# WHAT IS REQUIRED:
From the entries below, return only the lines starting at the one that contains "Screen dimensions: 931x678" and ending at the one that contains "is (892, 369).", exactly as they stand.

# THE INPUT:
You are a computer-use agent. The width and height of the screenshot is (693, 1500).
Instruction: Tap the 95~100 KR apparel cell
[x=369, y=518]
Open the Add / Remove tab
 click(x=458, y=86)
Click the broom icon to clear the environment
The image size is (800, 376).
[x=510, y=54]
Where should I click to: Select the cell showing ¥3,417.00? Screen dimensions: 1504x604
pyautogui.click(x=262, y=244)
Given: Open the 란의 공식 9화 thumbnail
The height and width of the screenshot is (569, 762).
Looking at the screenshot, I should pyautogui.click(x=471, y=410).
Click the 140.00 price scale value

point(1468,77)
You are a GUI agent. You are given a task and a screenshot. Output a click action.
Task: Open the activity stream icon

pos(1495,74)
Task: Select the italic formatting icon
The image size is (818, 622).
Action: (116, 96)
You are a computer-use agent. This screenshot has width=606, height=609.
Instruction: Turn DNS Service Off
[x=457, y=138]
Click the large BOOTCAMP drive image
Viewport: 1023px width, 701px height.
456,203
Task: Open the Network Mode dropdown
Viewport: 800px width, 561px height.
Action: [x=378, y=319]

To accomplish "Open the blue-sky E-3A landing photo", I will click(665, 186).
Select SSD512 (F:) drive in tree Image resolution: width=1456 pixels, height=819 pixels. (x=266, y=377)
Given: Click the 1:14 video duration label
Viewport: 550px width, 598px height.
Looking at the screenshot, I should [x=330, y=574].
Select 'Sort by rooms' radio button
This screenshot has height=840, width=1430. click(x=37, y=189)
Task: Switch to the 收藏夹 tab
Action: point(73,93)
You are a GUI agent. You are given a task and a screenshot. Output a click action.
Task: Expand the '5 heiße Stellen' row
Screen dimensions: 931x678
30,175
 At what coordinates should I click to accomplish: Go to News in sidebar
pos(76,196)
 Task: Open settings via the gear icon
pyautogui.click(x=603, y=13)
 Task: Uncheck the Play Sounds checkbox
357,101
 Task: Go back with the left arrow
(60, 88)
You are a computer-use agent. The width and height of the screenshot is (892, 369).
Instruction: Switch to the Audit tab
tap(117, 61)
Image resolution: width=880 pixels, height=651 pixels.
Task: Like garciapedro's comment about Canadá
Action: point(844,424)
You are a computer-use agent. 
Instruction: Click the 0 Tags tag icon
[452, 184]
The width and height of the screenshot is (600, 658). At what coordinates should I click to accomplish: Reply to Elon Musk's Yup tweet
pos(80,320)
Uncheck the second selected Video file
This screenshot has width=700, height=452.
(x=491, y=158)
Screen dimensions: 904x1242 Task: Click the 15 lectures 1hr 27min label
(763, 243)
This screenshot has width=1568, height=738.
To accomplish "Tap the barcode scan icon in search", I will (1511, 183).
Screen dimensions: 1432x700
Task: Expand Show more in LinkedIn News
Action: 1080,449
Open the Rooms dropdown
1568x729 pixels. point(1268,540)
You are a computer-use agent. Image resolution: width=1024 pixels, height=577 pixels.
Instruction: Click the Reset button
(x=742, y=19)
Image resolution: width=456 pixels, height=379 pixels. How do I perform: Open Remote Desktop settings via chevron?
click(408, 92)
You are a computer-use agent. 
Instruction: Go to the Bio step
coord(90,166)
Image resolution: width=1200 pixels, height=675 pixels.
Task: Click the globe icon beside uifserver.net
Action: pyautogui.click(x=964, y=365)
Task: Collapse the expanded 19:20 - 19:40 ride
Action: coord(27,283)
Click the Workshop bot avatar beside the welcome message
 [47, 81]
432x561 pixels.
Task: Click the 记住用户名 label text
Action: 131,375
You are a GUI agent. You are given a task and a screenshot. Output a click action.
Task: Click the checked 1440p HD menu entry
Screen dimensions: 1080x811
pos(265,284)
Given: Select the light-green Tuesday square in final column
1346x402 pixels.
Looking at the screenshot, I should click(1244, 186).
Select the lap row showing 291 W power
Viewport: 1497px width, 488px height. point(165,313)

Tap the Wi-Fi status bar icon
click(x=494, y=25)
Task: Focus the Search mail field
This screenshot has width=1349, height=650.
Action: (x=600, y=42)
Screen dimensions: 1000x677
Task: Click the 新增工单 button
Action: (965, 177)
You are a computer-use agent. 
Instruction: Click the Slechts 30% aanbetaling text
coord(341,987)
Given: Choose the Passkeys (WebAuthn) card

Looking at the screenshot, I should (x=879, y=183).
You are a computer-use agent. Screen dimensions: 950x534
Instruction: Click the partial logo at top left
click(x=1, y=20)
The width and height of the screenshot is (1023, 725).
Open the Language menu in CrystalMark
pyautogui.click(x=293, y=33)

# PROBLEM SOLUTION:
Screen dimensions: 931x678
30,175
 At what coordinates should I click to accomplish: Go to News in sidebar
pos(76,196)
 Task: Open settings via the gear icon
pyautogui.click(x=603, y=13)
 Task: Uncheck the Play Sounds checkbox
357,101
 Task: Go back with the left arrow
(60, 88)
You are a computer-use agent. The width and height of the screenshot is (892, 369).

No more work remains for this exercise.